I had a chance to sit through the practice session for a handful of the companies that are presenting at this year’s VC in the Rockies conference (not too late to register, by the way – it’s a great showcase of Colorado venture deals, not to mention world class skiing).
Many of them had one common trait: they sucked at actually describing what it is their business does. Some just seemed to forget to mention it, while others appeared to try, but either get bogged down in the complexity of it or just fell short of the mark.
This was surprising but amazingly consistent.
Maybe they had all practiced their pitch too much or perhaps they were just too close to their company to be objective about how people hear their business description, but whatever the reason I found myself scratching my head and wondering how it could be that we were on slide 8 without any real idea of exactly what the presenting company did.
In the first minute of your presentation you absolutely, positively need to tell your listener what you do. This should be a description that your grandmother understands and should take you only a few sentences. Try practicing on the guy at the coffee shop or your neighbor.
For my complete view on
venture presentations, see “How to put together a good venture presentation”
from last January.
It's funny, but there seems to be an inverse relationship between the amount of time spent putting together the killer PowerPoint presentation and the ability to succinctly describe just what the company/person does.
Lucy Kellaway at FT.com recenly wrote a piece along a similar vein, in which she has developed a test to determine if a postion/employee should be retained or eliminated based on ones ability to provide a meaningful description. If you can't pull it up on FT.com, I've got the gist of it in the post Working the Non-Job on my site - http://hambric.net/
Posted by: David | February 06, 2006 at 05:18 PM
Great points. Kawasaki did a podcast about these things a few days back. I've listened to it and it's very good. Perhaps it could well supplement your excellent on post on doing venture presentations.
http://blog.guykawasaki.com/files/pitching.mp3
Posted by: Daniel Nerezov | February 06, 2006 at 08:48 PM
I remember when I was on the market for my first academic job. My advisor said that my description of my dissertation had to pass two tests - the "grandma" test and the "undergraduate" test. These involved being able to explain my dissertation to either my grandmother or a smart undergraduate in five sentences. It was some of the best advice I've ever gotten, and applies in a lot of areas.

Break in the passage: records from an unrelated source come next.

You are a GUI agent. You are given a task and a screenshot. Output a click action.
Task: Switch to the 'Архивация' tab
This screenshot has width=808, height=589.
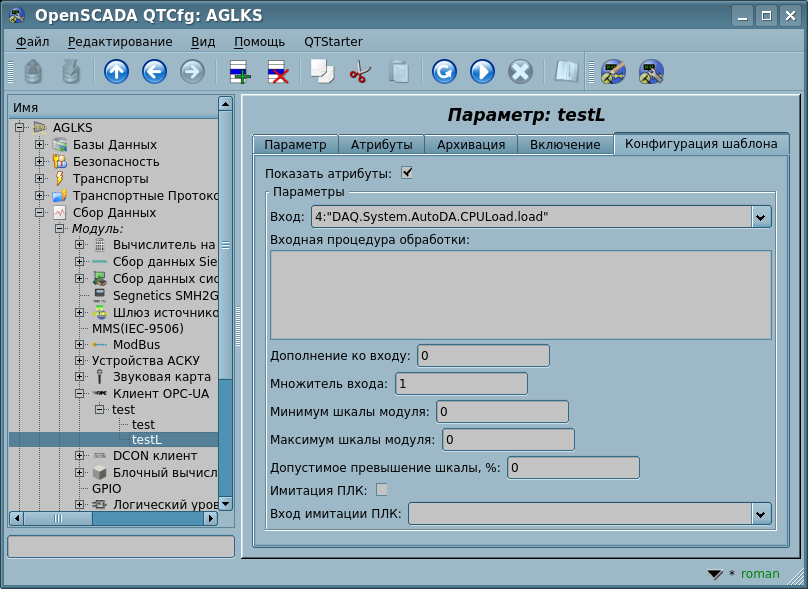coord(471,145)
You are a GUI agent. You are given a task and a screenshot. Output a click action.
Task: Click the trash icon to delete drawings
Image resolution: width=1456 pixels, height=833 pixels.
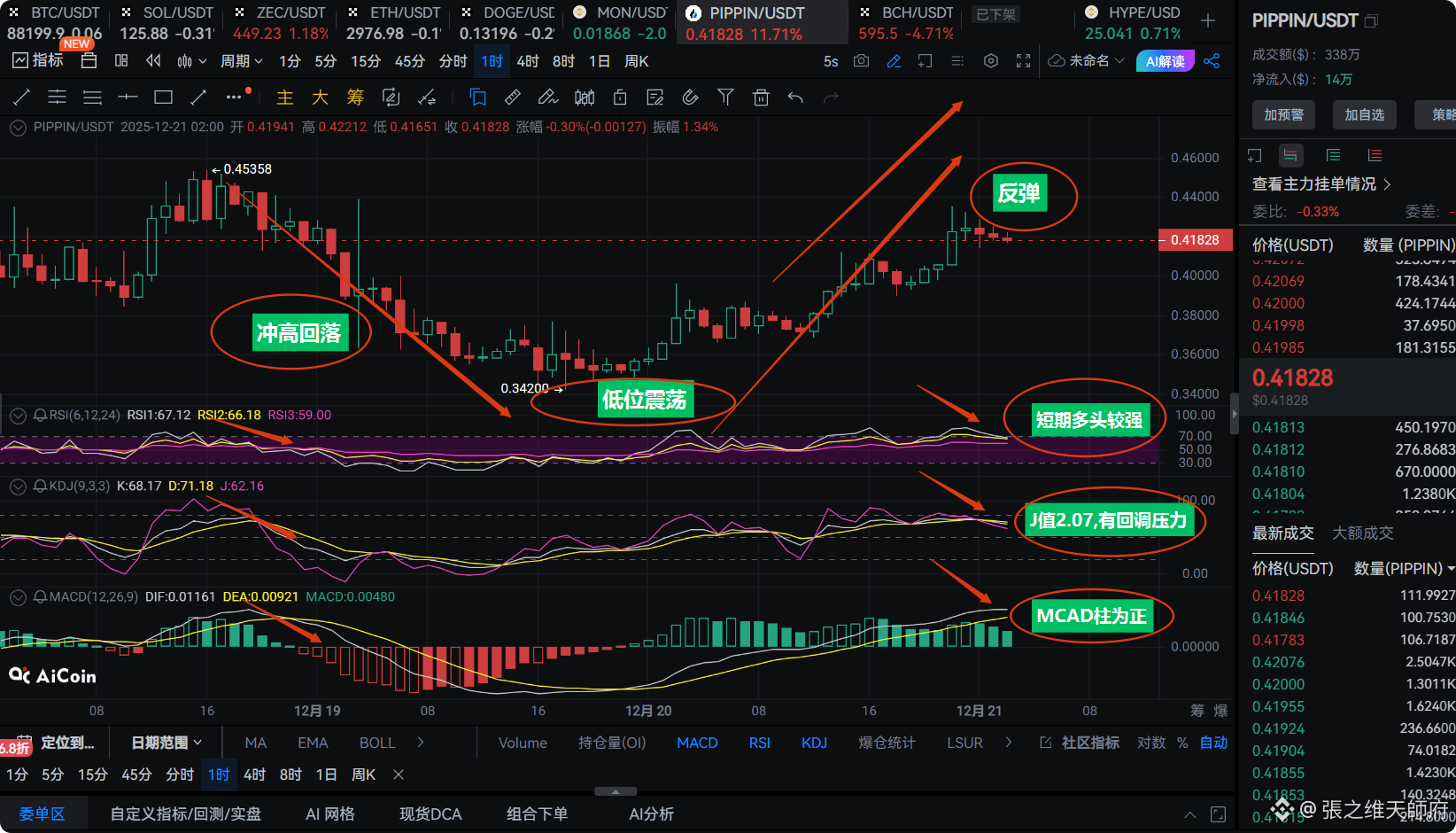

Sometimes we get lost in jargon. Using jargon (and "terms of art") is a useful shortcut when talking to someone who's in the same community as you are, but a reliance on it sometimes hides a lack of comprehension. And most people you talk to don't understand the jargon.
Telling a simple, jargon-free story is always a bigger challenge, since you have to have a better command of your topic.
Posted by: The Unknown Professor | February 07, 2006 at 08:38 AM
I believe that the first minute of your investor presentation is essentially your elevator pitch.
SVASE is holding a lunchtime event on Friday (2/10/06) on writing a great elevator pitch with Claremont Creek Ventures.
http://www.svase.org/site/Events/Data/ev_2005120619245188/view
I'm happy to email the slides that I wrote for this event to anyone who can't make it. (afife "at" cryptine "dot" com)
Alternatively, I've written 4 postings on elevator pitches and the most relevant one on content is here:
http://andrewbfife.blogspot.com/2006/01/great-elevator-pitches-what-to-include.html
the intro is here:
http://andrewbfife.blogspot.com/2006/01/great-elevator-pitches-intro.html
3 key lessons here:
http://andrewbfife.blogspot.com/2006/01/great-elevator-pitches-3-key-lessons.html
And thoughts on delivery here:
http://andrewbfife.blogspot.com/2006/01/great-elevator-pitches-3-key-lessons.html
Posted by: Andrew Fife | February 07, 2006 at 04:51 PM
Seth,
You seem to assume that the problem must be one of communication. In fact, it is not unusual for companies to actually not do anything in particular! They may have a technology, or a market area, or a grand vision, but they don't really know what they're going to do with it as a business...
This is sometimes actually encouraged by VCs, who insist that the company have a grand vision to hit the ball out of the park, and the entrepreneurs acquiesce to this rather than pin the company down to a particular area.
So it could also be that the company doesn't want you to KNOW what they do! Because whatever it is, it isn't big enough for VCs!